Si l’on souhaite s’informer sur la manière dont les tenants contemporains de la psychanalyse conçoivent leurs rapports avec les neurosciences, on en trouvera un échantillon représentatif dans l’ouvrage de Gérard Pommier déjà cité ; on verra comment l’expérimentation animale est tour à tour rejetée comme inadaptée à la compréhension de l’humain et citée à l’appui de généralisations décoiffantes (exemple : les antagonistes de la dopamine – comme l’halopéridol, médicament employé dans le traitement des psychoses – bloquent l’autostimulation de l’hippocampe chez le rat : cela prouve selon l’auteur que les pychoses « procèdent d’un défaut d’interdit de la jouissance »).
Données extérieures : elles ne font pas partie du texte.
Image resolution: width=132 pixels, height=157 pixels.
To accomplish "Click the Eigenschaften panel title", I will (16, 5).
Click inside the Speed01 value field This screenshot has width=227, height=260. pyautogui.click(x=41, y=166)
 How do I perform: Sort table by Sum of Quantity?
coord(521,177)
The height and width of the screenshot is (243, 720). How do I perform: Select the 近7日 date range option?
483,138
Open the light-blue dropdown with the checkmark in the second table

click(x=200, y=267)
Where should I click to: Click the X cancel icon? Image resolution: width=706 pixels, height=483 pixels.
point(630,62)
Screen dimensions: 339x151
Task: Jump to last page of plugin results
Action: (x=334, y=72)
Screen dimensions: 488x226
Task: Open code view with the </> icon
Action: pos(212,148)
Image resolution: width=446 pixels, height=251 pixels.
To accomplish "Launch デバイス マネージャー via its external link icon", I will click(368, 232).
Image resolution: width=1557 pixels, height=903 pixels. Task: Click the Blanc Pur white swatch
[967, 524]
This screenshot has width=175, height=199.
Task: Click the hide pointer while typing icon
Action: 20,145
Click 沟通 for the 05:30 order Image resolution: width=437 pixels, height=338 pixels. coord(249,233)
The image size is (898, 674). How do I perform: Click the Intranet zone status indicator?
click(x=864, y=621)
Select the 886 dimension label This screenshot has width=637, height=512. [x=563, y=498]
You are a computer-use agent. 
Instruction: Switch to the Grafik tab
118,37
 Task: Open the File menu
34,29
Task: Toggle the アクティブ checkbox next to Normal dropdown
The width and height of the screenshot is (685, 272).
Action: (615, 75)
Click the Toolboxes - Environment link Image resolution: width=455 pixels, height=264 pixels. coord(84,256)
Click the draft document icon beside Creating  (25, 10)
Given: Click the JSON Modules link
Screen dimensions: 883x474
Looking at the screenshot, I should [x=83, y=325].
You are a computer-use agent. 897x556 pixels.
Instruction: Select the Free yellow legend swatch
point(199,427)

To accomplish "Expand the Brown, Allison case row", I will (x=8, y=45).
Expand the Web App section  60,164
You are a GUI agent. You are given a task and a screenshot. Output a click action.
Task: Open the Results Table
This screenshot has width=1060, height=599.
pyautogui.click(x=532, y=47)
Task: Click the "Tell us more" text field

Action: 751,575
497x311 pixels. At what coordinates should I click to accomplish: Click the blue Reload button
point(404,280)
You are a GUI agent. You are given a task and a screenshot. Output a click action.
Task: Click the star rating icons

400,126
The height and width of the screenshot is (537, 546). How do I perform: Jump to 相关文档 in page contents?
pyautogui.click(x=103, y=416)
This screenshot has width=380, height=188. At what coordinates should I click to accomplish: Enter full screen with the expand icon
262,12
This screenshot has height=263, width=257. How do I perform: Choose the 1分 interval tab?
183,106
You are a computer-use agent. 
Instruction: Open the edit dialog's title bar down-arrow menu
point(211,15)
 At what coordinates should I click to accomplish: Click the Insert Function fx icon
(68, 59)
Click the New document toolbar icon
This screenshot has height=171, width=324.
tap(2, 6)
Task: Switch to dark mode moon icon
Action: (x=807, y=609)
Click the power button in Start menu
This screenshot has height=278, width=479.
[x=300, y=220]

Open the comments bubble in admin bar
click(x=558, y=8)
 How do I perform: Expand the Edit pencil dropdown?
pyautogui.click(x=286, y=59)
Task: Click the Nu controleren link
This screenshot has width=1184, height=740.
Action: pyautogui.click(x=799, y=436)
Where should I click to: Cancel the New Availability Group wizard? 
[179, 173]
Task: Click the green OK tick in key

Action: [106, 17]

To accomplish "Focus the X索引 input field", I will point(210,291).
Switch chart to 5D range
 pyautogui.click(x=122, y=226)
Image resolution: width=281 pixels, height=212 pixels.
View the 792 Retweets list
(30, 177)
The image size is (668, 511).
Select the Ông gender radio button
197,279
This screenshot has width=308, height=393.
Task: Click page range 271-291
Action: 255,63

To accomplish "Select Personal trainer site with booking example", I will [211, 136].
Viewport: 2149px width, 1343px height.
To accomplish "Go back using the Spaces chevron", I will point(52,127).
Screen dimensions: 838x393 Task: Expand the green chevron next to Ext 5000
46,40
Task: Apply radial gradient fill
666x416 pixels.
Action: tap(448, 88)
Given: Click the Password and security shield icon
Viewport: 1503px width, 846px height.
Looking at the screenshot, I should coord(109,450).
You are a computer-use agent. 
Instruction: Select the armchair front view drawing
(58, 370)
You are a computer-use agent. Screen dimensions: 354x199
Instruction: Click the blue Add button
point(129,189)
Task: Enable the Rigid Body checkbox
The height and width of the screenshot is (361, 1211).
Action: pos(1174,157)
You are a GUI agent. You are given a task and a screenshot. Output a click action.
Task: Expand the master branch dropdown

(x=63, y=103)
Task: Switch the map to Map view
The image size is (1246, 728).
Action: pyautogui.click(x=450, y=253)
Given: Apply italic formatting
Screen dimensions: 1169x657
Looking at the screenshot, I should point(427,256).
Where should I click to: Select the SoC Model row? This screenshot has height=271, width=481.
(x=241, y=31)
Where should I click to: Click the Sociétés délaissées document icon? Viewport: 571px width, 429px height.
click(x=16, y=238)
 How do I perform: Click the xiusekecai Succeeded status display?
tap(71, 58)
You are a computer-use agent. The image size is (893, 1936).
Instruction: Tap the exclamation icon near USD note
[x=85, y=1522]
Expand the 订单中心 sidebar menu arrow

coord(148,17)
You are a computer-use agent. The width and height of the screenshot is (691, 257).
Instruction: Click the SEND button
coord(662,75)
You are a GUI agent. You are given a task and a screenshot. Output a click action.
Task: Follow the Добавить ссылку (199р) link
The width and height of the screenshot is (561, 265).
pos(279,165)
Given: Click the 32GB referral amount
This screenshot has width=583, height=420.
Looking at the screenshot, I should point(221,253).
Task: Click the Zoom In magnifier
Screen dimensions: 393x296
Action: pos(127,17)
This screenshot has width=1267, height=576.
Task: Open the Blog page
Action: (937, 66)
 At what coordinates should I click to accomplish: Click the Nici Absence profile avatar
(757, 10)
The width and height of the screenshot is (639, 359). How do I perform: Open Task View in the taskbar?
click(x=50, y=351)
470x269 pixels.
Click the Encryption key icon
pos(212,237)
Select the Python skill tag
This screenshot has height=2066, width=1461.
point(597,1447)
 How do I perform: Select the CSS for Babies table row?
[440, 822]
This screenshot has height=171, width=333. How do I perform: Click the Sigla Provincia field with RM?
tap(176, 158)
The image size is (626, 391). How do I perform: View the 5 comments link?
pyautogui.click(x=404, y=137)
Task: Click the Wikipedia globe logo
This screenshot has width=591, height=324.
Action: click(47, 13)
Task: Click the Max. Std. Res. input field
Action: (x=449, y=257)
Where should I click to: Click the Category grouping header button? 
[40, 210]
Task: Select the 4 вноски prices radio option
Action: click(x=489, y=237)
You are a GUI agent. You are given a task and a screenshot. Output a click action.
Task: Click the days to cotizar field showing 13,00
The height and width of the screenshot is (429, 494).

On verra comment les généralisations sommaires, les affirmations non testées, prennent fallacieusement appui sur les faits expérimentaux pour confirmer des dogmes ; comment enfin les affirmations erronées (par exemple : « la mémoire suppose une conscience langagière préalable », p.117 ; ou encore « l’orage neurovégétatif provoqué par le transport amoureux embrase l’ensemble des structures nerveuses » (p. 382) sont posées avec aplomb comme des faits indiscutables.

Il ne suffit donc pas de faire référence à la biologie pour faire le lien avec les neurosciences ; un tel lien suppose d’accepter de soumettre ses propres hypothèses à la possibilité de la réfutation, ce que précisément la psychanalyse semble avoir refusé depuis les origines. Comme le dit encore Pommier lui-même : « Il est exorbitant d’exiger de la psychanalyse des procédures de validation qui ne correspondent pas à sa méthode. Elle ne saurait se plier à des critères d’objectivité qui sont en réalité ceux de l’objectivation du sujet » (p. 393).